The Colorado House of Representatives approved a bill aimed at preventing minors from obtaining high-potency THC cannabis products, among other provisions to increase oversight of the state’s medical marijuana program, which marijuana reform advocates fear could restrict patient access.

The measure – HB21-1317 – easily cleared the House in a 56-8 vote. It now heads to the Senate where it’s widely expected to be approved.

The bill is the result of protracted negotiations and discussions over a period of several months among lawmakers and public health officials, spearheaded by the measure’s lead sponsor, House Speaker Alec Garnett.

One of the bill’s key provisions calls on the Colorado School of Public Health to analyze existing research and carry out new studies to better understand the “physical and mental health effects of high-potency THC marijuana and concentrates.”

Its findings are likely to inform THC restrictions and regulations in years to come.

New rules and regulations set to be introduced in the near term are as follows:

  • To prevent “dispensary hopping,” whereby medical marijuana patients purchase more than their legal limit at multiple retailers in one day, the Colorado Marijuana Enforcement Division will implement a statewide real-time tracking system.
  • Purchase limits of medical marijuana concentrates will be set at 8 grams per day, while for those between the ages of 18 and 20, the limit will be 2 grams per day. This will be the case unless the patient has certification permitting greater quantities.
  • Medical marijuana advertisements catering to minors will be prohibited.
  • Other advertisements for medical and retail cannabis products must include a health warning as to the risks of marijuana concentrate overconsumption.
  • Sales of cannabis products from medical and recreational retailers must be accompanied by a pamphlet detailing the risks of marijuana concentrate overconsumption.
  • Prospective medical marijuana patients between the ages of 18 and 20 must have their condition assessed in-person by at least two physicians. The minor patient must return for follow-up visits with one of the physicians every six months.
  • Physicians must assess a patient’s mental health history as part of a consultation concerning medical cannabis treatment, even where there are no pre-existing or underlying mental health concerns.
  • The Colorado Department of Public Health and Environment must draw up a report on marijuana-related emergency rooms visits and hospital discharges.
  • Coroners must carry out toxicology screenings to determine marijuana use in all cases of suicide, overdose and accidental death.

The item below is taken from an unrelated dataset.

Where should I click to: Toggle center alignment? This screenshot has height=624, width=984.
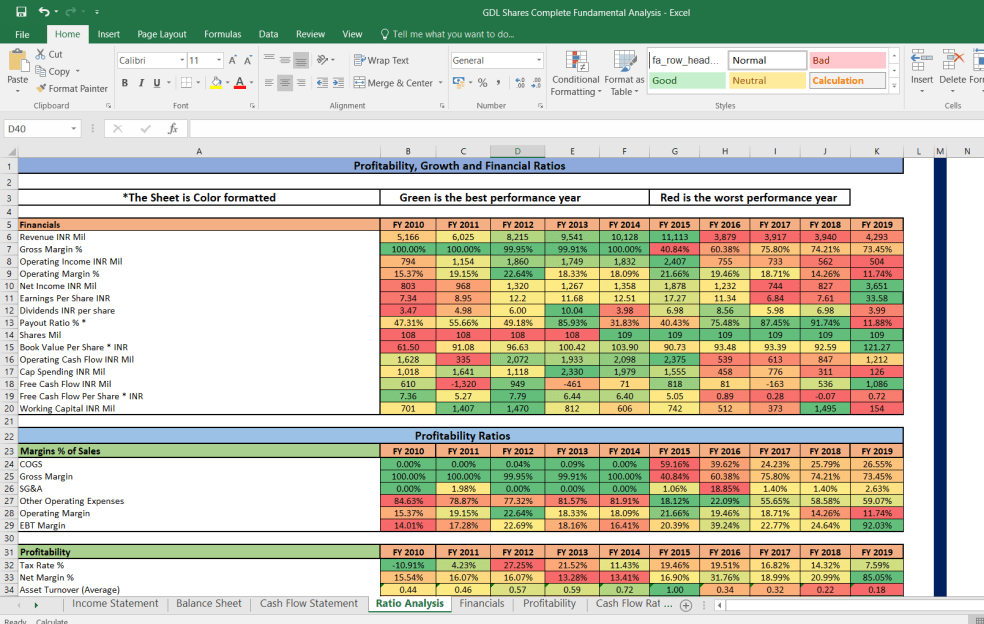(287, 81)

The bill also stipulates that medical and recreational cannabis retailers must, from January 1, 2023, sell cannabis concentrates in one gram packages where the product is divided into a minimum of 10 equal portions. Another of the measure’s more onerous provisions requires physicians to recommend a specific cannabis dosing regimen, which some argue could put doctors at greater risk of violating federal law.

Given the bill’s far-reaching implications for Colorado’s marijuana laws, opposition in the House and Senate appears lacking. Those few House members who argued against the bill said a statewide tracking system would result in discrimination and discourage uptake of medical cannabis treatment. NORML State Policies Manager Carly Wolf claims the bill is an attempt to undo cannabis legalization in Colorado.

“This bill is a cynical effort by prohibitionists to severely roll back a policy that has been in place for two decades and that a majority of state residents support,” Wolf said. “House Bill 1317 places additional and unreasonable hurdles upon recommending physicians as well as upon young adult patients and their families. Furthermore, some of the advocacy groups championing this measure are not acting in good faith – as they have publicly stated that their ultimate goal is to roll back legal access altogether, in Colorado and in other states.”

Ahead of the House vote, Garnett said the legislation isn’t about reintroducing cannabis prohibition but “making sure we all understand where this market has gone, how this (high-potency) market has expanded. … I just want to make sure that if there is an impact on the developing brain, then we have public health research.”